I watched her sit on the edge, legs dangling over the side and contemplating everything. Going over her options once again, for the millionth time that night. I saw the look in her eyes and it told me that she had nothing left to lose- not even me. Her pain kept her sane through the inevitability of this situation and you know what she did? She carried on. She turned away from the ledge, tear stained cheeks and eyes blood shot red and she simply carried on.
She tells me, “prayer is the answer, that’s all they ever said to me. They never once asked why it was I felt this way. They never allowed me to explain that my faith was the only thing keeping me here.” She didn’t need to tell me much else because it was then that the penny finally dropped. Her depression was not a measure of her faith in God, faith in her religion and faith in herself. How can I tell her that these demons are all a figment of her imagination? How can I tell her that if her faith were stronger, she would not feel this way? How can I tell her that she is not a woman of God and that her struggles are enough to make this evident?
I can’t.

:: GOAL OF THE EXERCISE ::
Write out the text starting at "I watched her" and ending at "simply carried on.", swapping "ledge" for "railing".

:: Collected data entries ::
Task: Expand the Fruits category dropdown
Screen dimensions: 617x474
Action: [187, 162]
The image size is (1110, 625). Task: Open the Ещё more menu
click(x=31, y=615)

:: RESULT OF THIS TASK ::
I watched her sit on the edge, legs dangling over the side and contemplating everything. Going over her options once again, for the millionth time that night. I saw the look in her eyes and it told me that she had nothing left to lose- not even me. Her pain kept her sane through the inevitability of this situation and you know what she did? She carried on. She turned away from the railing, tear stained cheeks and eyes blood shot red and she simply carried on.